Update: In April 2017, Enigma launched a tracker to monitor U.S. sanctions, which we maintained through September 2019. You can find up-to-date information about U.S. sanctions here.
Sanctions restrict business engagements of US companies and persons. The Department of Treasury’s Office of Foreign Assets Control (OFAC) imposes economic sanctions to achieve specific national security or foreign policy aims. Sanctions can be imposed on entire industries or in the case of the Specially Designated Nationals (SDN) list: targeted people, organizations, non-state actors and even boats. A program colloquially known as “North Korean Sanctions” for example, consists of a list of 82 individuals, 7 organizations, and 117 companies over the years.
Executive action drives who is on the sanctions list. This is why the Sanctions Tracker is launching now — it will continue to monitor how the new Trump administration’s actions towards sanctions compare with those of the previous three administrations. Taking a data oriented approach to examining the past 20+ years of US sanctions makes it easier to contextualize and visualize changes to the program.

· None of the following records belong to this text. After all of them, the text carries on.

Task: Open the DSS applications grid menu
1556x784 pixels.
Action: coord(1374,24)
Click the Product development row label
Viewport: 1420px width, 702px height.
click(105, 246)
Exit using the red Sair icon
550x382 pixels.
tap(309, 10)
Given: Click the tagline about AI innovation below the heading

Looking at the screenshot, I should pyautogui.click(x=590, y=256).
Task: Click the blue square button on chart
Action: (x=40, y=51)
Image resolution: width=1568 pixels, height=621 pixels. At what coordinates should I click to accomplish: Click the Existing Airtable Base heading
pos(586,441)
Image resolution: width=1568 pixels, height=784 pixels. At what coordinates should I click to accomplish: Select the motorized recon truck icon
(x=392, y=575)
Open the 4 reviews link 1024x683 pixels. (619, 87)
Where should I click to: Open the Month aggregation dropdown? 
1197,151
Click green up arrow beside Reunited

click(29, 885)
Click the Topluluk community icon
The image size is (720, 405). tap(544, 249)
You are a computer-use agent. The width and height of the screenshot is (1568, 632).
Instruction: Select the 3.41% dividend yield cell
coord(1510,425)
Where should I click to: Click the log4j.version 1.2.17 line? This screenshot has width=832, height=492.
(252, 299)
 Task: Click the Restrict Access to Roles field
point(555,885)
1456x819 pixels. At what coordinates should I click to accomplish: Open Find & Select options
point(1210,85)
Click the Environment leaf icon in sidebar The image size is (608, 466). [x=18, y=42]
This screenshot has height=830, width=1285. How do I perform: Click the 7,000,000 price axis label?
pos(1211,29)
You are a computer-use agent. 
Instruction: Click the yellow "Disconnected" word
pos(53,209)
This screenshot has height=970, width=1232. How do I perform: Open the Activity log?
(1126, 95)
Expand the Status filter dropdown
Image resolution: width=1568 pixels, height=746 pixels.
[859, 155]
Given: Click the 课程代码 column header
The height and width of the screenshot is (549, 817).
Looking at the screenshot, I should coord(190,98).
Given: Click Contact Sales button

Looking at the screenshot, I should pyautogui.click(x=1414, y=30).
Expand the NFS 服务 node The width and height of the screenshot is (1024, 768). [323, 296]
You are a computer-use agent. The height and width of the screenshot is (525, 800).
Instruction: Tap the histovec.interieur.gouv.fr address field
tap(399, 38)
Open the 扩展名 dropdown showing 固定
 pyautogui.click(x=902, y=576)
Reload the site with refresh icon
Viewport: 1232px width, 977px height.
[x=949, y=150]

Since 1994 the SDN list has changed an average of 40 times per year. Businesses handling large volumes of transactions each day, such as banks, must keep up to date with each and every one of these changes, ensuring that no entity on either side of a transaction is subject to sanctions. Businesses caught engaging with a sanctioned entity are subject to fines, as well as potential civil and criminal penalty. Banks receive the largest financial penalties, such as the $8.9 billion fine paid by French bank BNP Paribas in 2014, but all business operating in the U.S. are subject. In 2016, for instance, Chicago-based PanAmerican Seed Company agreed to pay more than $4 million for violating the Iranian sanctions program.
Sanctions programs can be country-based or thematic. When appropriate, we have bundled several programs into larger categories. For instance, we combined 4 programs with titles such as “Specially Designated Terrorist [SDT]” and “Global Terrorism Sanctions Regulations [SDGT]” into a single “Terrorism” category.
General trends emerge when we group sanctions by category. Terrorism and narcotics sanctions eclipse country-level sanctions. That said, it should be noted that volume is not the only measure of the impact or effectiveness of a sanctions program. Effective programs are those that achieve their foreign policy aims, and targeted sanctions are only one tool. The Russia program, for instance, includes relatively few entries on the SDN list but entire industry sectors are potentially subject to sanctions, including financial services, defense, and energy.
The US sanctions list encompasses businesses and people based all over the world. Even programs associated with a specific country will include associated businesses or known aides based in other countries, such as a lone Canadian company that was long on the Cuban sanctions list. The map below highlights the geographic spread of four groups of sanctions programs, those on Iran, North Korea, Russia and the “Kingpin” program targeting drug dealers.
Since 1994, the composition of the sanctions list has changed in reaction to global events as well as due to presidential predilection. Bush added far more than he removed (2549 added vs 274 removed). Obama removed far more entities from the list (1542) but he also added more (2595). These two presidents also differed in the types of entities sanctioned, with Bush added more vessels and companies to the SDN list than Obama.
The time between global events and additions to the list is not always immediate. For example, the United States continues to designate Al Qaeda individuals 16 years after the September 11th attacks.
Over the past twenty years, the overall size of the SDN list has increased, but the rate of growth — or in some cases the rate of reduction — has varied by sanctions program. In the past 20 years the number of sanctions against known terrorists have grown steadily and substantially, to well over a thousand entities at the start of 2017.
In comparison, the number of entities on the SDN list pursuant on the Iran sanctions list remained constant for years — before dropping as a result of the 2015 Iran nuclear deal.
OFAC publishes a wealth of historical sanctions records dating back to 1994, but not in a format ready for analysis. The data must be parsed for unique identifiers like place of birth, passport and national ID number, aliases, and addresses, which in turn must be cleanly formatted, geocoded, and deduplicated.
For the Sanctions Tracker, we aggregated the 69 sanctions programs into 33 more general categories to more cleanly visualize the larger historical trends at work. Cleaning the data in this way enables answers to questions such as: In what year since 1994 were the most entities added to the list (691 in 1998) or were the most entities removed (1,077 in 1994).